- [What is being asked]: Please give all of the data again, character for character, and drop the pictures.

Excerpts from a dataset:

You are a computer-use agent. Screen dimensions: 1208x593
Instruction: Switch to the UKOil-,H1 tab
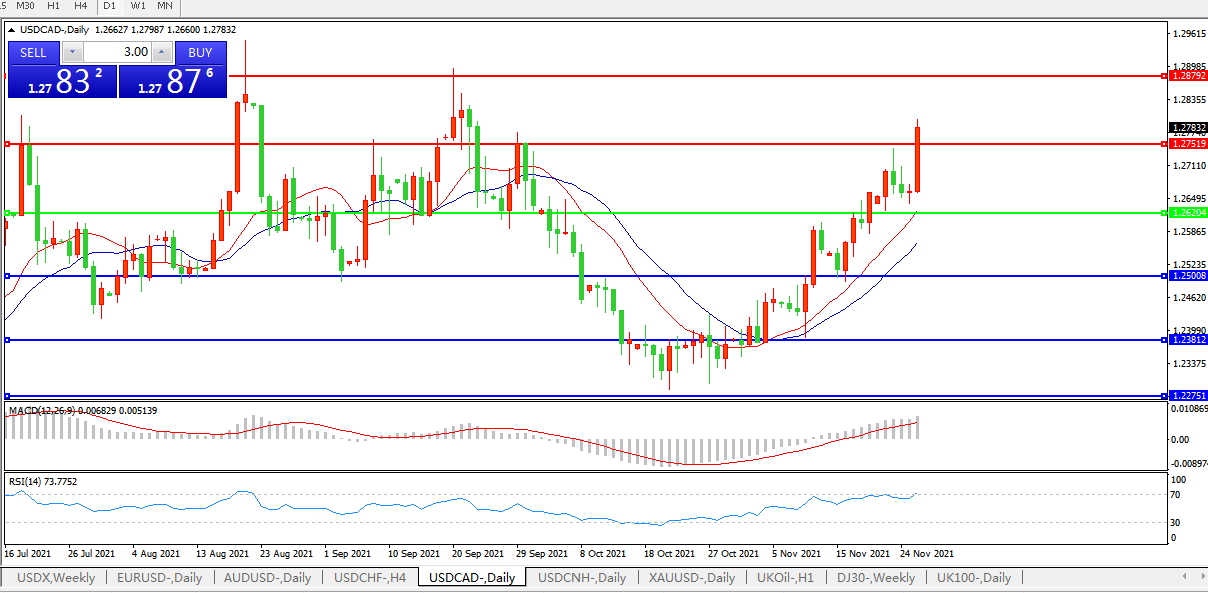pos(786,577)
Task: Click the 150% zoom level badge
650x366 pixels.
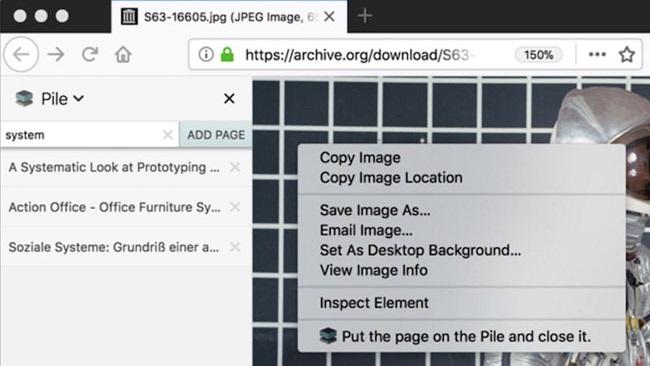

- [Exercise solution]:
You are a computer-use agent. Screen dimensions: 1208x593
Instruction: Switch to the UKOil-,H1 tab
pos(786,577)
Task: Click the 150% zoom level badge
650x366 pixels.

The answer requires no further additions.